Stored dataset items

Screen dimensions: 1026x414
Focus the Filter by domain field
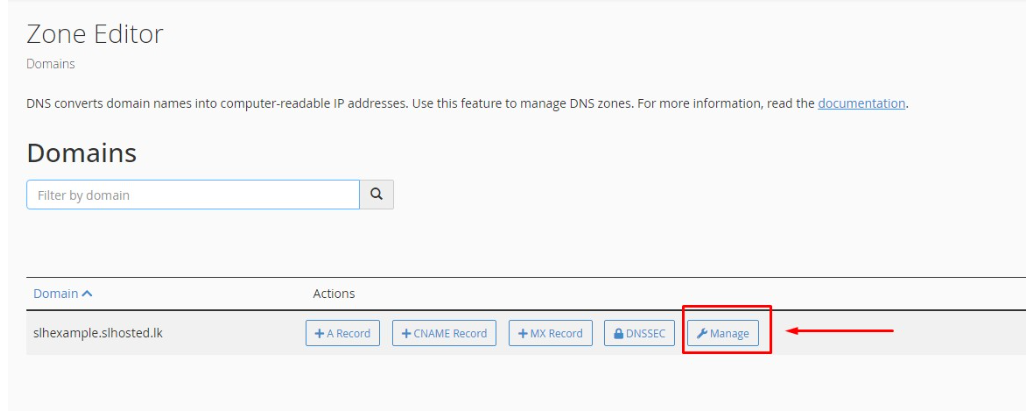[x=192, y=195]
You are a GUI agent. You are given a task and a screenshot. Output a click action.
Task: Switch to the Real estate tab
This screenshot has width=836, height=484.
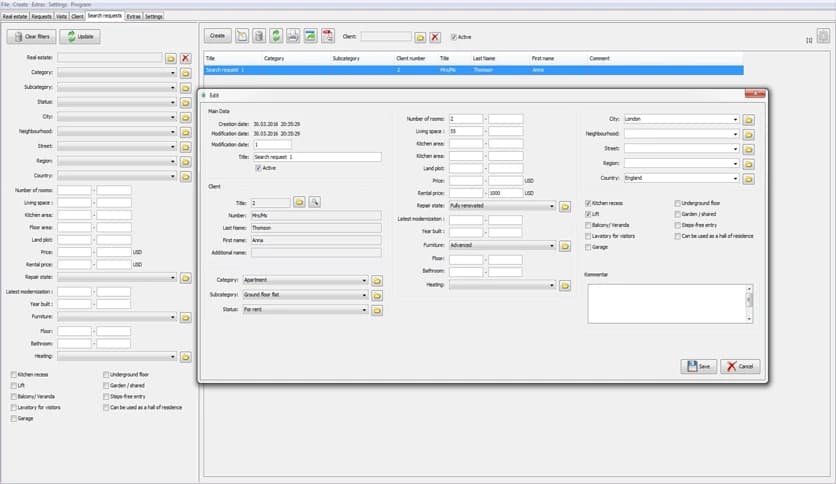click(15, 17)
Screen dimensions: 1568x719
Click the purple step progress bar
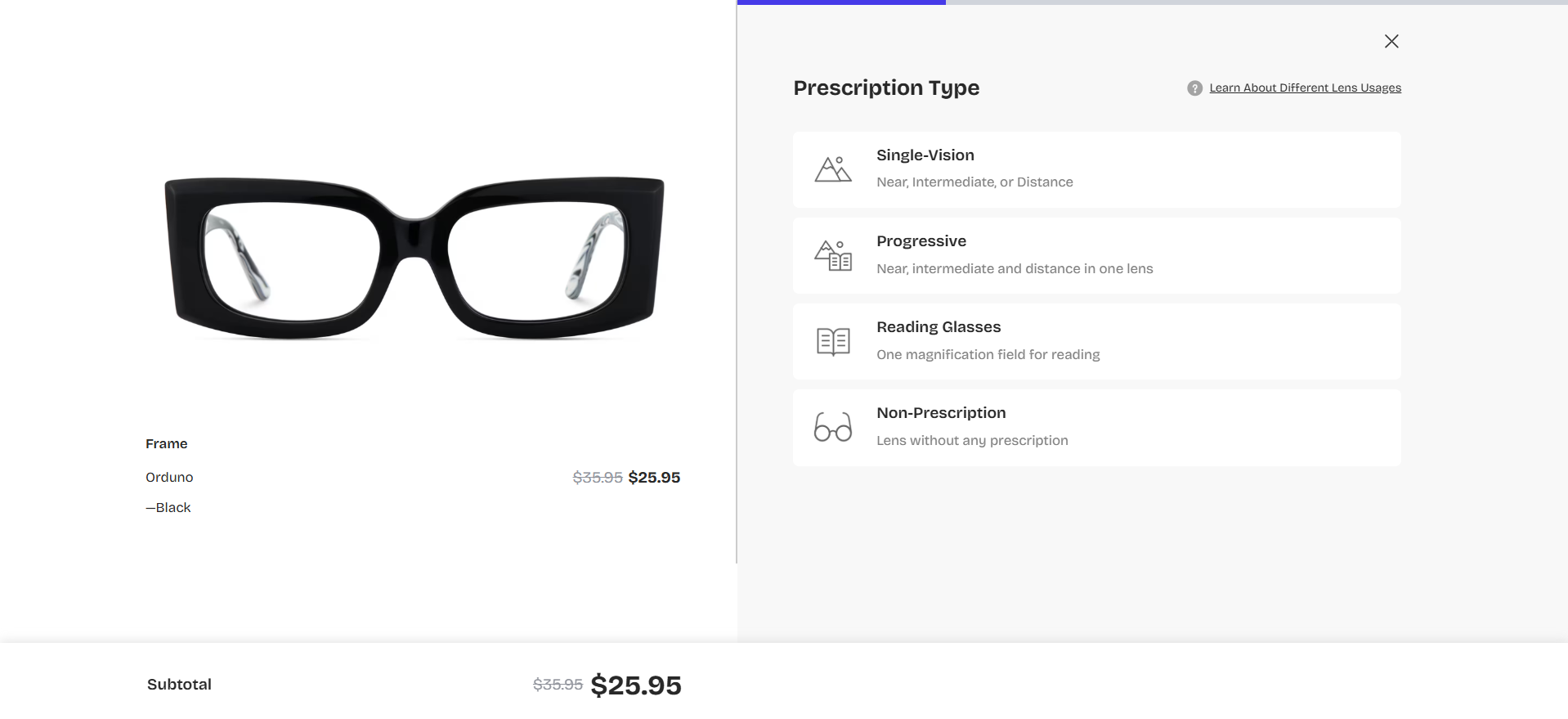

Assignment:
Please print all the data above word for word. Pictures should not appear in the copy.

Answer to this exercise:
Screen dimensions: 1026x414
Focus the Filter by domain field
[x=192, y=195]
You are a GUI agent. You are given a task and a screenshot. Output a click action.
Task: Switch to the Real estate tab
This screenshot has width=836, height=484.
click(15, 17)
Screen dimensions: 1568x719
Click the purple step progress bar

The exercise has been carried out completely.